Now, there are many Christians who do believe that the right way to read the Gospels is to see them as an anti-Judaic polemic, and that any opinion contrary to that one, is a “slander.” (also note: if we want to talk about people who are slandering the Word of God, let us discuss those who would say that God endorses domestic violence in households, but I digress). The fact is that there is a history of Christian anti-Judaism, as if Christianity joined the Logos in its mission and fell out of the sky. What Christian theologians throughout history have chosen to do is to have a selective memory about its theological roots, its story, and have not admitted that we are in the process of being engrafted into the covenant as Gentiles. For example, as an undergrad taking a Judges course, I ran into St. Augustine’s interpretation of my favorite passages, Judges 6. His “allegorical” interpretation (dare I say pre-modern narrative interpretation) explained that this passage could mean that the Jews’ time had been dried up (think of Gideon and the moist wool as a sign) while Christianity had replaced it. Ask yourself, is this reading necessary, given the evidence of this text? Ugh, NO! That’s just one minor example, but there are plenty of others, including here in the U.S., with the colonies being the Promised Land and the Puritans the new Hebrews on the Exodus, making the Native Americans, oh, the Canaanites [another day, another time---
].
I am not trying to target Ant, but the series, Are YOU A Pharisee? is another case in point. What do you mean by Pharisee? These were real people. The apostle Paul did not say, “I once was a Pharisee, my enemies.” He says in Acts 23:6 (NRSV): “BROTHERS, I am a Pharisee. I am on trial concerning the hope of the resurrection of the dead.” Notice, Paul says I am, present tense, the greek work eimi, (I am), meaning, Paul remained a Pharisee in his religious identity. The essential difference in first century Judaisms between the Pharisees and the Sadduccees were many, but one thing that is well known is the idea that the Sadduccees did not affirm the resurrection. Paul did, Yeshua the Messiah did, and there are thinkers out there, because of Jesus’s heated debates with the Pharisees that Jesus practiced a form of Pharasaical Judaism.

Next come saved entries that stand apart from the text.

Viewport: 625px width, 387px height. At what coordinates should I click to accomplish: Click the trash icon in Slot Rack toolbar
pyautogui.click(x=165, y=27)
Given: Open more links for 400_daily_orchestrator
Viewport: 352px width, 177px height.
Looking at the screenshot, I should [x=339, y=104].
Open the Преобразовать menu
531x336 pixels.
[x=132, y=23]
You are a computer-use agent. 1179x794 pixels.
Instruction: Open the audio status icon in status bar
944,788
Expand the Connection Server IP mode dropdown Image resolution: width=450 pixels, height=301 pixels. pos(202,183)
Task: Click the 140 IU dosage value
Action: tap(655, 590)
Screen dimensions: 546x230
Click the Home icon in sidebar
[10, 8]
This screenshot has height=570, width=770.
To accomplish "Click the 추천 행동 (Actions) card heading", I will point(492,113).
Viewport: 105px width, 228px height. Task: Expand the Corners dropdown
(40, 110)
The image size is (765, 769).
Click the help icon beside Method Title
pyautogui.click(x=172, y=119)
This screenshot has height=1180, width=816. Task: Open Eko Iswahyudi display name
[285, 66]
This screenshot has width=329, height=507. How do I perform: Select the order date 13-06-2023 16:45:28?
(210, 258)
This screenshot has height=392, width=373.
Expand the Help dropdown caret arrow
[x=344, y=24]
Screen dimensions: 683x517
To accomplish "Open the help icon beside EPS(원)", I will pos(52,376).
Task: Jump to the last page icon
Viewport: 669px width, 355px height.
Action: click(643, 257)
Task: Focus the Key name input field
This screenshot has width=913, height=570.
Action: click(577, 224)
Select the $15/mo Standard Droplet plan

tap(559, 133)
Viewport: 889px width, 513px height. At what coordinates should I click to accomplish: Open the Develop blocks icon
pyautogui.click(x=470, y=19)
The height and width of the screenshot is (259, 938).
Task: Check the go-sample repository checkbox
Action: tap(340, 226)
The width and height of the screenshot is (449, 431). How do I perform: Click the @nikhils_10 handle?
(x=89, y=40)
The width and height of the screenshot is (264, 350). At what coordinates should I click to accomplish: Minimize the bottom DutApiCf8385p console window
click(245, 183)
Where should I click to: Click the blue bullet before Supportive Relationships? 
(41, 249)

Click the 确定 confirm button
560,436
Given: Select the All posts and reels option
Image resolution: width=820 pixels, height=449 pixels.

We Christians relish in our reading of the Gospel, in the idea that the Pharisees are everything that we are not. However, insights from Jewish New Testament scholar Amy-Jill Levine, can help deconstruct our “delight.” Historical shows that the Pharisees did not become leaders in the Judaism until after the razing of the Second temple. This, along with scholarship that argues that the Gospels were recorded around this time 70 C.E., shows that it is a move on the part of the writers of the Gospel to differentiate themselves from their Jewish contemporaries. In the Gospel according to Luke, for example, Jesus uses a parable, of the tax collector and the Pharisee. In our contemporary supercessionist imaginations, Jesus is condemning the Judaism (since we continue to see the Pharisees as evil)of his day. But that is missing the point of the story. Levine notes, “To see the tax collector as justified is tantamount to a member of the local population claiming that an agent of a foreign, invading government, an agent whose job it is to take money from the local population to funnel it to the capital of the invading empire, is the one to be admired and to serve as the moral exemplar” (The Misunderstood Jew, page 38). As Levine argues, the Pharisees were more of the Mother Theresa’s or Billy Graham’s.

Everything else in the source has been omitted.